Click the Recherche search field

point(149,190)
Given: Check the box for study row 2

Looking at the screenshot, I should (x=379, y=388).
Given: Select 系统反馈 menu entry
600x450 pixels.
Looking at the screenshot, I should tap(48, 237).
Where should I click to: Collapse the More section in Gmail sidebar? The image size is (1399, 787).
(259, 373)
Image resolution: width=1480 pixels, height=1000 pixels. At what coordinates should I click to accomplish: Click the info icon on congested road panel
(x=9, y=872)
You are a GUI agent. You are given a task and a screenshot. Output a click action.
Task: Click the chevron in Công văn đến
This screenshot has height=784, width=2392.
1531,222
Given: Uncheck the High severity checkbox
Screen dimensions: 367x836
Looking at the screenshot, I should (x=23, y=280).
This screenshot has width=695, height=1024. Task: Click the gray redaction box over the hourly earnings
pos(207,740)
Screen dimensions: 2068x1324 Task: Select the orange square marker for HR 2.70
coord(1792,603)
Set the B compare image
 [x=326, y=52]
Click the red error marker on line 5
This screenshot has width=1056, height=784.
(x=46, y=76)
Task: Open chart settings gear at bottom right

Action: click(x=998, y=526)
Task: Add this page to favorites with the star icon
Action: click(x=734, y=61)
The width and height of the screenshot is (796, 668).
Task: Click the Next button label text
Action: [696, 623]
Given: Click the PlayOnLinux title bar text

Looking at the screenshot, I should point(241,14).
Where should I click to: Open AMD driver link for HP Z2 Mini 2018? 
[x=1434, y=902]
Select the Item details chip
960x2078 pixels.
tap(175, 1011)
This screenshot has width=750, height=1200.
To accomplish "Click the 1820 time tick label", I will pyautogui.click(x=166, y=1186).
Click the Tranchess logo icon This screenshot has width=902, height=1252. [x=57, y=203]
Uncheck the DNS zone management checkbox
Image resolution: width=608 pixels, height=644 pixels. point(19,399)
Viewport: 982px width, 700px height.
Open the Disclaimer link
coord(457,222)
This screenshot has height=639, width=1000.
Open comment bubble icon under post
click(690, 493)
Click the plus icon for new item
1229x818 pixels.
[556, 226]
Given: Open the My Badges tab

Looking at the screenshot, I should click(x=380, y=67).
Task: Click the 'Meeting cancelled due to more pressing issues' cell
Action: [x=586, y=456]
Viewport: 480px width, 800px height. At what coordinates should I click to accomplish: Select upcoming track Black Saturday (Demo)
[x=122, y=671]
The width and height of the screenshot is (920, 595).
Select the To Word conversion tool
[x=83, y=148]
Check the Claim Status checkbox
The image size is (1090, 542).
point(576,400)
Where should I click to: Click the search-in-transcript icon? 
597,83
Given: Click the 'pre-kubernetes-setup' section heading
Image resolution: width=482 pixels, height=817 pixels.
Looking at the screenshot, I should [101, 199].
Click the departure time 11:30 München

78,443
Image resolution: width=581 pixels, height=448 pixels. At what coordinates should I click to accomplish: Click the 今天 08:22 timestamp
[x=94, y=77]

Problem details:
Output the lines above between the one holding "Task: Click the chevron in Công văn đến" and the one holding "Click the red error marker on line 5", inclusive, with nothing before or after them.

Your solution:
Task: Click the chevron in Công văn đến
This screenshot has height=784, width=2392.
1531,222
Given: Uncheck the High severity checkbox
Screen dimensions: 367x836
Looking at the screenshot, I should (x=23, y=280).
This screenshot has width=695, height=1024. Task: Click the gray redaction box over the hourly earnings
pos(207,740)
Screen dimensions: 2068x1324 Task: Select the orange square marker for HR 2.70
coord(1792,603)
Set the B compare image
 [x=326, y=52]
Click the red error marker on line 5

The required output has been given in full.